Ao serem levados a pensar sobre outros tipos de riscos causados pelo trabalho que lhes era conferido, eles reagiram de forma passiva, como se nada tivessem a fazer. Consequentemente não seria necessário pensar a respeito, sendo assim, mais fácil ignorar os riscos.

Dejours (1992) concebe que os trabalhadores não gostam de lembrar, nem serem lembrados, do que tão penosamente procuram “esconjurar”. “O medo relativo ao risco pode ficar sensivelmente amplificado pelo desconhecimento dos limites deste risco ou pela ignorância dos métodos de prevenção eficazes” (DEJOURS, 1992, p. 66).

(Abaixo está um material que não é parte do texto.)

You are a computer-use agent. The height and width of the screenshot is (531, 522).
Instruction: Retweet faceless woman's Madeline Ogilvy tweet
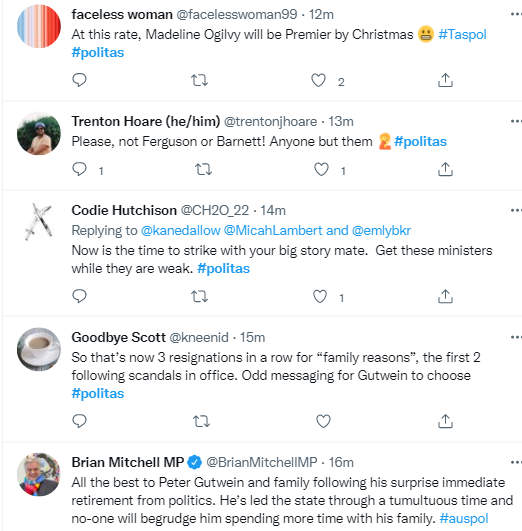coord(199,80)
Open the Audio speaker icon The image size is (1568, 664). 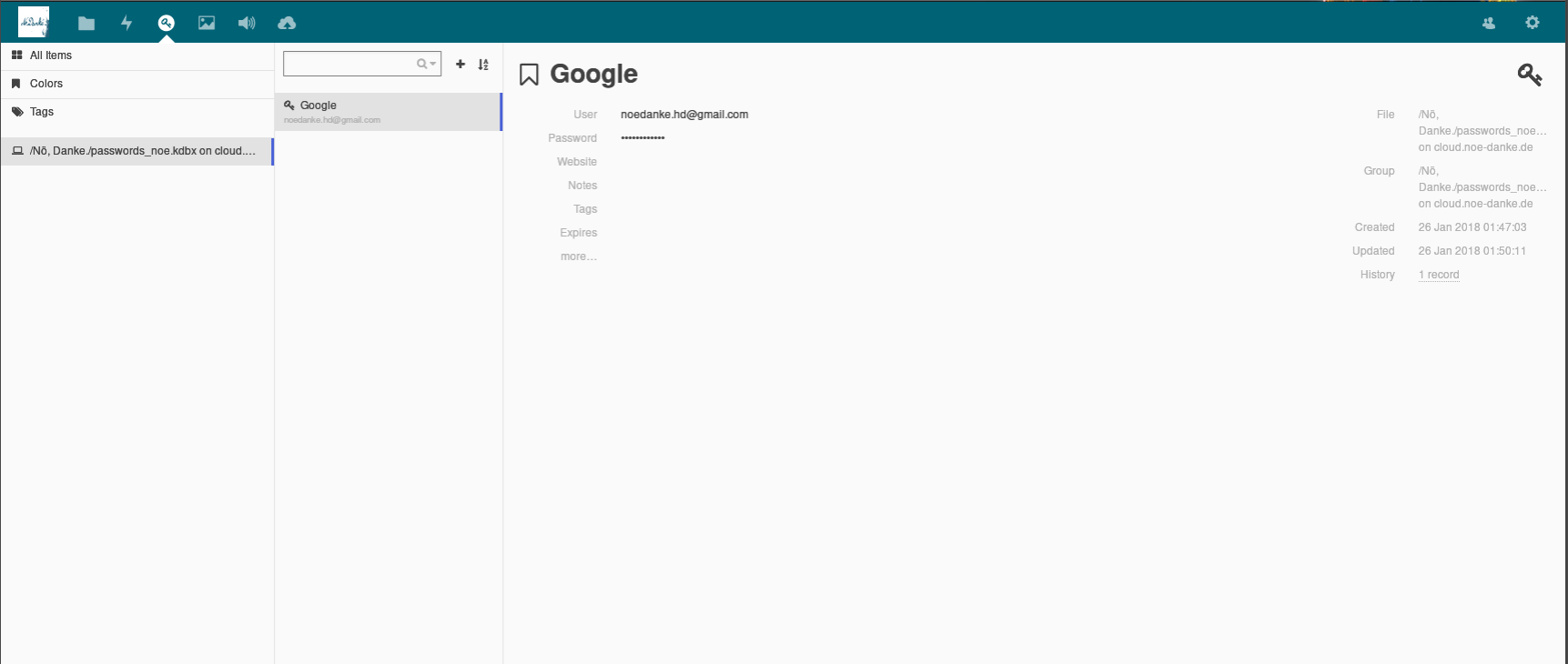point(247,24)
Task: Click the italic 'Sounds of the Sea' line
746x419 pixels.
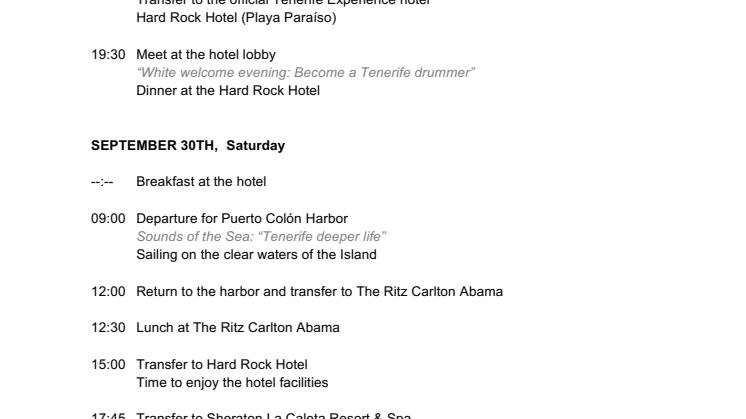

Assim, o desprezo, a ignorância e a inconsciência em relação ao risco, como em relação ao uso de agrotóxico, por exemplo, podem ser apenas uma fachada.

Segundo Seligmann-Silva (2003), as pesquisas referidas à Saúde Mental no Trabalho vem tentando construir o entendimento do que acontece com os trabalhadores num mundo do trabalho em rápida e constante transformação, a partir de uma análise integrada que considere o contexto envolvente e a situação do trabalho. As condições vinculadas à execução do trabalho também interferem nos processos mentais e nas dinâmicas relacionadas à saúde mental.

São os trabalhadores que, ao longo de sua pratica, descobrem e, às vezes, transmitem oralmente seus macetes. A descoberta e a produção dos macetes da

profissão são, de algum modo, fruto das potencialidades criadoras e investidas dos operários (...) os macetes não são simplesmente truques. Frequentemente são frutos de muitos anos de observações cotidianas (DEJOURS, 1992, p.114).

“Assim, tanto os acidentes de trabalho como as crises mentais podem se constituir em marcos importantes, ao possibilitarem a percepção dos riscos, ou mesmo, o reconhecimento mais profundo da exploração e do processo de desgaste” (SELIGMANN-SILVA, 1994, p. 240).